When you’re interviewing for an internship, knowing how to put your best foot forward is a key part of getting hired. As CEO of WayUp, I often get asked by students about what they can do to stand out from the crowd. Here are my top four tips for nailing any interview. You can remember them through the acronym, REAF :

1. R: Do your research.

Having a great interview experience begins with doing your research on three things: the company, the position and the person you’re interviewing with. Start by taking a look at the company’s website and social media pages and learning everything you can about the company culture and its mission. To really impress the interviewer, you’ll want to make note of any unique things you find out and mention those during your interview. For example, if you’re interviewing for a marketing role and you find out a cool fact about one of the company’s branding campaigns, be sure to bring this up and to explain why it’s important. This will show the interviewer that you care about the company and that you’re passionate about their work.

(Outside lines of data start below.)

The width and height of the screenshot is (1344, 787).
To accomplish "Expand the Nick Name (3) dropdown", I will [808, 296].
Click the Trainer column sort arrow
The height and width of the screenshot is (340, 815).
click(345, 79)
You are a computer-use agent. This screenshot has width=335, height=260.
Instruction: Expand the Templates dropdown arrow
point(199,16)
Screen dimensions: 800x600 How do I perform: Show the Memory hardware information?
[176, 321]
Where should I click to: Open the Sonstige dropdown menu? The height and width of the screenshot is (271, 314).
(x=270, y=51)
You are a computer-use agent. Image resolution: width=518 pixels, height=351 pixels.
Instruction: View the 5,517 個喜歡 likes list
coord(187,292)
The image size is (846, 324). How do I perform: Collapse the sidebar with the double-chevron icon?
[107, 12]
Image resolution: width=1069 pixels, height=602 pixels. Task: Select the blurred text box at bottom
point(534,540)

Once you have a sense of what the company is all about, it’s time to learn about the role. A great place to start is the job listing. This will give you an overview of the position as well as highlighting key responsibilities. You can also take a look at the company’s career page and make note of any team members who are currently in that position and who may have specific projects listed in their bios.

Last but not least, if you get the interviewer’s name ahead of time (it never hurts to ask!), it’s important to research the person you’ll be meeting with. In addition to reading the person’s bio on the company page, I recommend looking at their Twitter, Instagram or Facebook to learn more about who they are as a person. This is also a good way to identify whether you have anything in common with them which might help you establish a connection during the interview.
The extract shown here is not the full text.